I was experimenting with fork(), signals, and other process management
functions in perl. I am reproducing a minimal example here:


#!/usr/bin/perl -l

use strict;
use warnings;

sub busy ();
sub rest();

sleep 5;
busy;

sub busy () { # Let the fun begin!! ;-)
my $forked=0;
my @family;
for (1..7) {
defined (my $pid=fork) or
warn "Couldn't fork: $!\n";
$forked *= 2;
if ($pid) {
push @family, $pid;
} else {
@family=();
$forked++;
}
}

local $SIG{TERM} = sub {
kill 15, @family;
waitpid $_, 0 for @family;
die "[$forked:$$] Stopping now: ",
"signaled (@family)\n";
};

while (1) {
next if $forked;
kill 15, @family;
goto &rest;
}
}

sub rest () {
sleep 10 while 1;
}

__END__


It should (i) fork() up to 127 copies of itself, (ii) kill them and
then go to rest.

Now, *generally* it works, *but* (i) it still leaves around exactly
seven <defunct> childs; (ii) what's worst, *in some cases*
(appearently at random), it leaves a small but variable number of
active childs too.


Michele
 
A

Anno Siegel

Michele Dondi said:
I hope that the subject is not too imprecise and that this is not too
OT (I am aware that part of the issue is OS-specific rather than
Perlish)...

I was experimenting with fork(), signals, and other process management
functions in perl. I am reproducing a minimal example here:


#!/usr/bin/perl -l

use strict;
use warnings;

sub busy ();
sub rest();

sleep 5;
busy;

sub busy () { # Let the fun begin!! ;-)
my $forked=0;
my @family;
for (1..7) {
defined (my $pid=fork) or
warn "Couldn't fork: $!\n";
$forked *= 2;
if ($pid) {
push @family, $pid;
} else {
@family=();
$forked++;
}
}

local $SIG{TERM} = sub {
kill 15, @family;
waitpid $_, 0 for @family;
die "[$forked:$$] Stopping now: ",
"signaled (@family)\n";
};

while (1) {
next if $forked;
kill 15, @family;
goto &rest;
}
}

sub rest () {
sleep 10 while 1;
}

__END__


It should (i) fork() up to 127 copies of itself, (ii) kill them and
then go to rest.

Now, *generally* it works, *but* (i) it still leaves around exactly
seven <defunct> childs; (ii) what's worst, *in some cases*
(appearently at random), it leaves a small but variable number of
active childs too.

You have no SIGCHLD handler anywhere, so the seven zombies are simply
the seven original children of your main process. They *must* be
zombies as long as the parent runs. The second-generation processes
don't become zombies because their parents are dead.
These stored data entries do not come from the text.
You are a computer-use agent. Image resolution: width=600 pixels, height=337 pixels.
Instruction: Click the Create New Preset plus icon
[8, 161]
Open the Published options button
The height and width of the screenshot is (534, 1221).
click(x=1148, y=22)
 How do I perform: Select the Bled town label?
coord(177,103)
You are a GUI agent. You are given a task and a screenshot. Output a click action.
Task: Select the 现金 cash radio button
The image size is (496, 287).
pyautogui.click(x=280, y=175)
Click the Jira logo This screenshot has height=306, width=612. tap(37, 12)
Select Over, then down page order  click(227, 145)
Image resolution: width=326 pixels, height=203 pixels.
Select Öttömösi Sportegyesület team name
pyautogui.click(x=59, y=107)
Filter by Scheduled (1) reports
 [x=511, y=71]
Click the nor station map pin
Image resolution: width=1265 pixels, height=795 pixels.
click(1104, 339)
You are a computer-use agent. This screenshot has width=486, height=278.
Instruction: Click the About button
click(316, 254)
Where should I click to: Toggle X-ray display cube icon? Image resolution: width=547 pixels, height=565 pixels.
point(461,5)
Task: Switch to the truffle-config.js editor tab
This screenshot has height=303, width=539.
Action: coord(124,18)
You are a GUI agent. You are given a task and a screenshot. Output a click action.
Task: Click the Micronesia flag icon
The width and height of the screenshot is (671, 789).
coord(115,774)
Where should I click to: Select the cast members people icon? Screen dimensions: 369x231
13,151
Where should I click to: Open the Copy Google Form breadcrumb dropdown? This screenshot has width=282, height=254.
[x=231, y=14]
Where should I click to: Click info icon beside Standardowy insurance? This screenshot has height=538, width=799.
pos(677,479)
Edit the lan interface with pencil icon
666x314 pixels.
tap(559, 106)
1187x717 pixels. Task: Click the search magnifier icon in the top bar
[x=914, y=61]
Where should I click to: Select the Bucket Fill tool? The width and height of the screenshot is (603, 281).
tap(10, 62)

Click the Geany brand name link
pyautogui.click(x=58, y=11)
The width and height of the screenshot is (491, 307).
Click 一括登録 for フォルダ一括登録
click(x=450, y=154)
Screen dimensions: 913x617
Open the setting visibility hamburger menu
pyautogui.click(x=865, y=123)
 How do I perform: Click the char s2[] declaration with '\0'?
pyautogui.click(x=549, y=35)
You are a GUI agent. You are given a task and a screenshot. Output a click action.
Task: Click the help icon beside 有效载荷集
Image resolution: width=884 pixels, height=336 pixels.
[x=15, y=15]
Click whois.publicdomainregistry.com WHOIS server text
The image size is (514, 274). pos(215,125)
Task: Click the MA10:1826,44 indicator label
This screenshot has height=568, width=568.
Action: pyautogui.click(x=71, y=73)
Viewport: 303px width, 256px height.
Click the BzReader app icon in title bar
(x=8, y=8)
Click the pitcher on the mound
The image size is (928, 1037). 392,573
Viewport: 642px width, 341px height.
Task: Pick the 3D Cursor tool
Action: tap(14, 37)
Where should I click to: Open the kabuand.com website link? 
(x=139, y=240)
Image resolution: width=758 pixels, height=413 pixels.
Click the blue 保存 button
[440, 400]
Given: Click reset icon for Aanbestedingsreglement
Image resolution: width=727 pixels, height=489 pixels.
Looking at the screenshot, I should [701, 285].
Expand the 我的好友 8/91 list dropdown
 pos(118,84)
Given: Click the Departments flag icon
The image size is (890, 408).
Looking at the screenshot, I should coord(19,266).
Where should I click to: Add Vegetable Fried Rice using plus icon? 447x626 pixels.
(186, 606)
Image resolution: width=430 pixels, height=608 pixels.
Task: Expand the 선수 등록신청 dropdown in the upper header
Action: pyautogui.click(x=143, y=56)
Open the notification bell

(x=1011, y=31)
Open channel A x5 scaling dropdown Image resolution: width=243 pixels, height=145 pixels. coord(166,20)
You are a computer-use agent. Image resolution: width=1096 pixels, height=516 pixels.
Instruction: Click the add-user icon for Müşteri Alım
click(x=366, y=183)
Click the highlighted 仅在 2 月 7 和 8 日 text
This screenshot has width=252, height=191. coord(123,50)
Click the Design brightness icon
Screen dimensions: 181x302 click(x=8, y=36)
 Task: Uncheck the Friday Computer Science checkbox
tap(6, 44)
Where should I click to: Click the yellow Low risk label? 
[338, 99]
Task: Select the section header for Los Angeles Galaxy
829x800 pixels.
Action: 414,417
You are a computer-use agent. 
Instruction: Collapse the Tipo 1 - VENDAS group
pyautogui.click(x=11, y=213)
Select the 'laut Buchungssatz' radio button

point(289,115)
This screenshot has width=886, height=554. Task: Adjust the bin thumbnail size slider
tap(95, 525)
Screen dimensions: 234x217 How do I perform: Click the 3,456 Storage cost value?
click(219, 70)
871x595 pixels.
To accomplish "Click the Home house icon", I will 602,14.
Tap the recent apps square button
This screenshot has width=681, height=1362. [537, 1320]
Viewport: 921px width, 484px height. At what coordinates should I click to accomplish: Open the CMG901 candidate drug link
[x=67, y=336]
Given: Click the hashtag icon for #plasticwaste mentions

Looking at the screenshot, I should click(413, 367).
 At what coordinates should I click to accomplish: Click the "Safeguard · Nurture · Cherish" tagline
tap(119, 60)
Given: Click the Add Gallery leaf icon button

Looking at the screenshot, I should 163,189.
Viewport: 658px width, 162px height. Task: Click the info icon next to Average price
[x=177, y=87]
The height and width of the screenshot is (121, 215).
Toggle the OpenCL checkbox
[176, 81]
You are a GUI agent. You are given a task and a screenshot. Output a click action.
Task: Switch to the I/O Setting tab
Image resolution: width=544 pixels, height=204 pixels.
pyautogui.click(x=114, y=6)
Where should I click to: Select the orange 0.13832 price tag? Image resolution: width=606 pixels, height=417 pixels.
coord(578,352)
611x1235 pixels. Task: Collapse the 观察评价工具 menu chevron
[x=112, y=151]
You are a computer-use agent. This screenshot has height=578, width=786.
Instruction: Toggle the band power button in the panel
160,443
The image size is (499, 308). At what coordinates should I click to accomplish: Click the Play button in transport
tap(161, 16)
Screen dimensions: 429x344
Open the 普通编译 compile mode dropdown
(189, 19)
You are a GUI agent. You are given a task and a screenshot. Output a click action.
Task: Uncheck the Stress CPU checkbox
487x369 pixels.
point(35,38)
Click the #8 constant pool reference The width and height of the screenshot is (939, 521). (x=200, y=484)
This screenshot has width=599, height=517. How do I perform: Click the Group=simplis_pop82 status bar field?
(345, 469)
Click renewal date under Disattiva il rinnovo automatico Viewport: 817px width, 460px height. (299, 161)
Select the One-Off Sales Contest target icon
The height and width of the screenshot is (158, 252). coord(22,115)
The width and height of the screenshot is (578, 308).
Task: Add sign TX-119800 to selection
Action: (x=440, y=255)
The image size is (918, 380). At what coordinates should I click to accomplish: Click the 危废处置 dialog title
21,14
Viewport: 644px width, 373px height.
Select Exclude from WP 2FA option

I don't know about the active processes, but that may clear itself
up when you fix the missing handler.

Anno
 
M

Michele Dondi

I hope that the subject is not too imprecise and that this is not too
OT (I am aware that part of the issue is OS-specific rather than
Perlish)...

I was experimenting with fork(), signals, and other process management
functions in perl. I am reproducing a minimal example here:

Any idea?

Note: if you think that it would be appropriate, I can make a followup
restating the problem and crossposting it to an OS specific newsgroup.
Any recommendation?


Michele
 
M

Michele Dondi

local $SIG{TERM} = sub {
kill 15, @family;
waitpid $_, 0 for @family; [snip]
next if $forked;
kill 15, @family;
goto &rest;
You have no SIGCHLD handler anywhere, so the seven zombies are simply
the seven original children of your main process. They *must* be
zombies as long as the parent runs. The second-generation processes
don't become zombies because their parents are dead.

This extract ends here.